- **阅读节选**:
———

离家时,娘象往常一样把轮椅推到门口,甜甜地笑着送我。

12月5日  星期六  阴

还没到家,邻居告诉我,娘又被人骗了:一个串乡贩卖家兔的外乡女子,说是车子坏了,钱也用完了,不知道怎么回家了。娘让她在家吃饭后,又给人家二百块钱!

我没有也无法责怪娘,娘向来不管认识与不认识的人,只要人家有难处,苦了一辈子的娘,从不吝啬辛苦挣来钱。

娘说:吃亏是福,图得是自己的良心和心安。

今天,就是和娘聊天的。在以前看似我不爱听的且多次重新提起的话题,便也觉得亲切起来,还时不时地插上几句话,因为我不想打断娘说话的兴致,我真的害怕哪一天听不到娘的声音。可娘今天的话却让我害怕。

娘说:我要是哪天摔倒爬不起来就好了,省你天天来看我,天冷了受冻,也耽误了工作。以后少来看我罢!

娘说:我就怕在房梁下摔倒再也起不来,那会给你们遭罪的(农村风俗,老人逝在房梁下主儿女不顺)。

娘说:铺底下还有3000元钱,拿去还房贷。以后别买东西了,反正我也吃不下用不了。

娘说:姐姐家穷,哪天我走了,别叫你姐姐出钱(办丧事)。表婶堂嫂(邻居)身体不好,常去看望她们。

……

娘啊,你象是在交待什么?

我想做饭给娘吃,可锅里的米饭已是满满的,饭桌上有我爱吃的辣椒丝炒蛋!

我可是清晨就到的家!

娘又在灶下添了几把柴火,温热了饭菜,我喂了娘。

12月27日  星期日  晴

昨夜做个梦。漆黑的夜,在曾经熟悉但又似陌生的村庄里找娘。好长时间,才寻到靠近汪塘旁几间破旧的老屋。院子没有任何围挡,散散落落地座着许多人,可我一个也不认识。一张破旧的、窄小的用绳子编织的小床,一头放在岸上,一头放进水里。床上躺着娘,脚却浸在水里。我扑到床前,用力地将娘往上抱。娘露出甜甜的笑,象年轻时候一样美丽,但无论我如何喊叫,就是不说话…….

醒来,却是满脸的泪水。

娘这一天,没有一丝笑脸。娘说,现在不止是疼痛,身子浑身象筛糠一般,怎么也站不起来。她说记得西屋有包老鼠药,却无法找到了。

我听后一惊!赶紧把这些东西扔掉掩埋。

娘已无信心和能力与病魔做斗争了。我把她从屋里搬到外面晒会太阳,又怕她冷,这样反复几次,她的眼睛无神地闭着,老是歪着头,眯着眼睛。我真怕呵,怕她眼睛再也睁不开。

娘决定搬床,我坚决不同意!毕竟在里屋暖和一些。按照旧俗,人逝了,必须在外间靠门,而绝不能在里屋的梁头以内(否则,儿女将有祸患)。可那么冷的天,怎忍心让寒风侵蚀娘那瘦弱的身子?可她放心不下儿女,说是若不搬,等我们走了,她就会躺在冰冷的地板上。

———

- **原始数据**:
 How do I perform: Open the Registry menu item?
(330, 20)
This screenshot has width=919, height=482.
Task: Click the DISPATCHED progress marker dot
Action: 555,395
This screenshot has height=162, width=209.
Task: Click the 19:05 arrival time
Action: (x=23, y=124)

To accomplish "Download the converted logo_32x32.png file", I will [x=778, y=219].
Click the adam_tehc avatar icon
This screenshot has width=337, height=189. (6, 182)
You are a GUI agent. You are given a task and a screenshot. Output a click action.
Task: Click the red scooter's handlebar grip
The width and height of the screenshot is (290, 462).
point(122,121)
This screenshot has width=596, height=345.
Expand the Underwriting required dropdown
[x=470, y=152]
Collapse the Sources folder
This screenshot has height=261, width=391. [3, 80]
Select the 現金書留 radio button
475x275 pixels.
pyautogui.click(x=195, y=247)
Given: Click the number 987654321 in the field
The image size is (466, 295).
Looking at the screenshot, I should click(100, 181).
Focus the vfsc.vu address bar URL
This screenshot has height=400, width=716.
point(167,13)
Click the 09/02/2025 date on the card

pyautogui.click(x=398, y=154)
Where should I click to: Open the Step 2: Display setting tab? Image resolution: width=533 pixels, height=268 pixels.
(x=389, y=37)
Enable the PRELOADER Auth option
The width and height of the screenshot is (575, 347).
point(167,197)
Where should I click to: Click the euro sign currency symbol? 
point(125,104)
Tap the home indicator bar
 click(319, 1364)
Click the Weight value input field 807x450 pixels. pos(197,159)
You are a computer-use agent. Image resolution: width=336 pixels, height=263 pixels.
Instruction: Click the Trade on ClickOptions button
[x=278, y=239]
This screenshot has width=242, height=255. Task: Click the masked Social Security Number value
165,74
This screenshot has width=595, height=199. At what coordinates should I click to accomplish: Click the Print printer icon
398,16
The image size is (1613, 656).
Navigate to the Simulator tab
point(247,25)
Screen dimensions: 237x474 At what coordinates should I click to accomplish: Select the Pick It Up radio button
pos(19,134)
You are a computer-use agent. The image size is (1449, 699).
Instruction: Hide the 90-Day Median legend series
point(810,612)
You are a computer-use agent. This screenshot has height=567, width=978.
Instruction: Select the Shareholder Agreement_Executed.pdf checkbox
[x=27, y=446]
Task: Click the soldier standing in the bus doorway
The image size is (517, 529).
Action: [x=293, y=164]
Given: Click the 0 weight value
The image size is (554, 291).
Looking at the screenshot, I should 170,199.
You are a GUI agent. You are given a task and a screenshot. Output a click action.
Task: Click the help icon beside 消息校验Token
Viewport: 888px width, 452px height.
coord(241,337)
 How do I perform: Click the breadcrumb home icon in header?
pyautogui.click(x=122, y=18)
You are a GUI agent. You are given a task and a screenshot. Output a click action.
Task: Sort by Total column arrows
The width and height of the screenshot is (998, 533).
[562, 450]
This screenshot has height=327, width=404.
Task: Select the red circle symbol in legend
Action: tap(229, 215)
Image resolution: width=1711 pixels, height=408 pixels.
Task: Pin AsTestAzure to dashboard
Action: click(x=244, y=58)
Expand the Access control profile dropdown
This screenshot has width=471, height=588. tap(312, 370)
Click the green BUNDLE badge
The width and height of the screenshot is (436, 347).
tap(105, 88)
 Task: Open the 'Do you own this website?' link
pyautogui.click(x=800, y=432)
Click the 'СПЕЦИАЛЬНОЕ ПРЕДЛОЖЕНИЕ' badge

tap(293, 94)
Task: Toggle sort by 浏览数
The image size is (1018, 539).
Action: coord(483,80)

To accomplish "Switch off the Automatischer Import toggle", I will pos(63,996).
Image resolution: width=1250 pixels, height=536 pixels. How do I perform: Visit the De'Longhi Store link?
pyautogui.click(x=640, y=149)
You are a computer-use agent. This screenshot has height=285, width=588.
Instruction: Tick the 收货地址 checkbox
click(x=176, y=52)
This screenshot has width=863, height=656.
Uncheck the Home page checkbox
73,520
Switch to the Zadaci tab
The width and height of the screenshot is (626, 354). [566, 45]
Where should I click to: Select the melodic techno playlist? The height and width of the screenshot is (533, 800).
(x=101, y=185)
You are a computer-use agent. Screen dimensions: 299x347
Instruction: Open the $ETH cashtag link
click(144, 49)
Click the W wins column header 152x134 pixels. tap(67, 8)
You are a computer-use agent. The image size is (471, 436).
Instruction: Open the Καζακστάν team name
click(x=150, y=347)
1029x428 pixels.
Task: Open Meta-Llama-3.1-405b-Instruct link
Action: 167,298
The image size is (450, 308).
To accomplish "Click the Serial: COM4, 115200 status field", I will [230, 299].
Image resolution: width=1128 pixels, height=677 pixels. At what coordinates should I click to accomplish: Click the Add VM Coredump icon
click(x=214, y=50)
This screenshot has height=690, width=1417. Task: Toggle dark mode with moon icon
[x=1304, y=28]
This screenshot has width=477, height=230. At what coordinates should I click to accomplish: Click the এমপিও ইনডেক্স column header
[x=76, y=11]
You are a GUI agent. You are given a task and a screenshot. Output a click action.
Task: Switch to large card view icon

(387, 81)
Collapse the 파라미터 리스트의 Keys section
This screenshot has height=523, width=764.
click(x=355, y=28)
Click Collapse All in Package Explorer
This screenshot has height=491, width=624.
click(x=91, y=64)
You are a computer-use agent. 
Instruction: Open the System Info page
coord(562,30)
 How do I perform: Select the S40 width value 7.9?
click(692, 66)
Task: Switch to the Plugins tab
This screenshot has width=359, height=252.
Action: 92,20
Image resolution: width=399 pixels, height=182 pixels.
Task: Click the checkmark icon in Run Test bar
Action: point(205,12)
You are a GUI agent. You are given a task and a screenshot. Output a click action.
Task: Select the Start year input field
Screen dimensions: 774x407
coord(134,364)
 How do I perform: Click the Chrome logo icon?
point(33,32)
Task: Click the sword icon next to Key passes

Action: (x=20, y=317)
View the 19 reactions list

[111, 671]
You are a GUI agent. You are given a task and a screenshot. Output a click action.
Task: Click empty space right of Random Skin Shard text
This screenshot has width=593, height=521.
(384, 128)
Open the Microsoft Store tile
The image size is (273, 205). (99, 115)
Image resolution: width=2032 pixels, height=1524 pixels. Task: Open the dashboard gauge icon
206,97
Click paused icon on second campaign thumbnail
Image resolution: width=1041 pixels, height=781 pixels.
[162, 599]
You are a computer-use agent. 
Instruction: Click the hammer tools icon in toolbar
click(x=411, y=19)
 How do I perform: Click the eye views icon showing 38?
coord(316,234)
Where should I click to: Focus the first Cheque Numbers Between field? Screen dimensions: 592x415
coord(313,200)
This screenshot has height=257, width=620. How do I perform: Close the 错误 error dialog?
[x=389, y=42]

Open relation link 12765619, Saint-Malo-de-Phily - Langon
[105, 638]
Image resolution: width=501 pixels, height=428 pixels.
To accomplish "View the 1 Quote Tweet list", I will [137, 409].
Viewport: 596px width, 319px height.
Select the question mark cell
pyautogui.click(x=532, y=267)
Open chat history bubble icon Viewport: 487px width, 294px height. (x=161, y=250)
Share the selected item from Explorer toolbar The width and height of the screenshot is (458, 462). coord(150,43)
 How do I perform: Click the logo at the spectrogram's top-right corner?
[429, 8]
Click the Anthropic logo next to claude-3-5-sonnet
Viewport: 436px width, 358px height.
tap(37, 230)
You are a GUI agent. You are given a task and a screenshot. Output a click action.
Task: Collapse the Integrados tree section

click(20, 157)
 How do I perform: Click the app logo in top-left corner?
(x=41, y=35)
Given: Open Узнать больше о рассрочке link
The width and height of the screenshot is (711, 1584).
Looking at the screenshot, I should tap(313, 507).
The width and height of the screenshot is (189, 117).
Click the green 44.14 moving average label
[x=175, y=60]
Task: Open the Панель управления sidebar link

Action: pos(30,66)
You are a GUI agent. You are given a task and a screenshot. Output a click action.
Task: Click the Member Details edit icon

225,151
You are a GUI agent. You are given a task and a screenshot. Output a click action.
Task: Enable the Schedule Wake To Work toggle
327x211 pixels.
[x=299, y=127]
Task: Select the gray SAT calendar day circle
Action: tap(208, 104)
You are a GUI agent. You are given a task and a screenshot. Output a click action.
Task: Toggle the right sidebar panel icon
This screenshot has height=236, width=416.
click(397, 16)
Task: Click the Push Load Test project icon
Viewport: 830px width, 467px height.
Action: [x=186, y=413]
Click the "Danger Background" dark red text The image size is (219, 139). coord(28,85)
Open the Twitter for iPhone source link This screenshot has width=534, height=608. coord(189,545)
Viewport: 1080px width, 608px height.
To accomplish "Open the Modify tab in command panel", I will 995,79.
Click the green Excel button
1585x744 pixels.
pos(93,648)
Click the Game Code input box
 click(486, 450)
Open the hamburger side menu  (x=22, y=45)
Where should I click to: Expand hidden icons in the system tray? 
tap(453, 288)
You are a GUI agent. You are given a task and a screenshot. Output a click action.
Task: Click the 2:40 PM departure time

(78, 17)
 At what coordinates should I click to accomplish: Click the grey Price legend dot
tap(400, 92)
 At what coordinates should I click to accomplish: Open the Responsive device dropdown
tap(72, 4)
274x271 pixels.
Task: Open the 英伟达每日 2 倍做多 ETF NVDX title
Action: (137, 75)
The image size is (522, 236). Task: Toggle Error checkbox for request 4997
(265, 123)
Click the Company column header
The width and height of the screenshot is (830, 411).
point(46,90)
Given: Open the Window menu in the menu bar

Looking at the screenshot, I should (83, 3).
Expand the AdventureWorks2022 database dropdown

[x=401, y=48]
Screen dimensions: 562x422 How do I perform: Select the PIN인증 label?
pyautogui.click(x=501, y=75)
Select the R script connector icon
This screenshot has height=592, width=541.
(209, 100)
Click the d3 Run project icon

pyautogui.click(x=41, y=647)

———

- **任务要求 A**: 把这篇关于娘的日记中从“我没有也无法责怪娘,娘向来不”到“居)身体不好,常去看望她们。”的文字原样抄写下来。
- **任务要求 B**: 在这篇关于娘的日记里,娘说铺底下有多少钱,让拿去做什么用?
- **任务要求 C**: 接着这篇关于娘的日记的最后一句往下写。
以上列表用不到。

- **回答 A**:
我没有也无法责怪娘,娘向来不管认识与不认识的人,只要人家有难处,苦了一辈子的娘,从不吝啬辛苦挣来钱。

娘说:吃亏是福,图得是自己的良心和心安。

今天,就是和娘聊天的。在以前看似我不爱听的且多次重新提起的话题,便也觉得亲切起来,还时不时地插上几句话,因为我不想打断娘说话的兴致,我真的害怕哪一天听不到娘的声音。可娘今天的话却让我害怕。

娘说:我要是哪天摔倒爬不起来就好了,省你天天来看我,天冷了受冻,也耽误了工作。以后少来看我罢!

娘说:我就怕在房梁下摔倒再也起不来,那会给你们遭罪的(农村风俗,老人逝在房梁下主儿女不顺)。

娘说:铺底下还有3000元钱,拿去还房贷。以后别买东西了,反正我也吃不下用不了。

娘说:姐姐家穷,哪天我走了,别叫你姐姐出钱(办丧事)。表婶堂嫂(邻居)身体不好,常去看望她们。

- **回答 B**: 3000元,让拿去还房贷。

- **回答 C**:
我们只得照着做了,放置一些取暖设备,娘安稳地躺在床上。打工的姐姐辞去了工作,在家陪娘。

我回城了,娘这次没能送我。

1月10日(阴历腊月初一)  星期日  晴

屋子里挤满了人。一拔又一拔的亲邻好友看娘来了。拄着拐杖的老姐妹;回家过年未来得及停歇的打工者;曾经受娘帮助的闺女媳妇们。他们立在床前,说起娘的往事,掩面而泣。娘努力地睁开眼睛,仔细地辨认他们,从嘴形看出,娘在一一呼出他们的名字。人群中,一位不相识的女人,跪下捧着二百元钱钱给娘,说是娘曾经借给她的。娘只是摇头。娘不收,我们也不会收。她绝望地哭着扔下钱就走。我把耳朵贴在娘的嘴前,不断地转达娘的话语。向亲邻们转达娘的谢意,娘的要求是:留下他们吃饭!他们听后,不少人夺门而出当场大哭。可不久又回来看着娘。

他们都在挽留娘:一定要挺住过年,而娘只是摇摇头。

娘已经对生命绝望了!

1月11日(阴历腊月初二)  星期一  阴有雪

09:30,当兵来家探亲的侄儿,因有任务不得不归队。我将娘上身欠起,双腿跪在床头,双手接捧着娘的上身,让她看见她的孙儿向她磕头告别。娘睁开眼,无力地挥挥了手。

17:35,为防止意外,家人帮娘穿寿衣。难以动作的娘却积极配合着,伸出手指让人家给她带上镀金的假戒指,穿上绘有金黄的凤凰、鲜艳的牡丹紫绿相间的袄裤。甚至少许的微笑挂在嘴角,可我的心象针扎了一般的疼!

19:40,极少进水的娘,被癌症疼痛折磨的娘,只是看到她被痛楚折磨扭曲的脸,她也只是咬紧牙关。我们让她疼得实在不行的时候喊出声来,也试图给娘揉揉肚子,竭力减少她的痛苦。可娘说,儿啊,你歇会吧。

娘实在太痛了,给娘喂食了一片吗啡。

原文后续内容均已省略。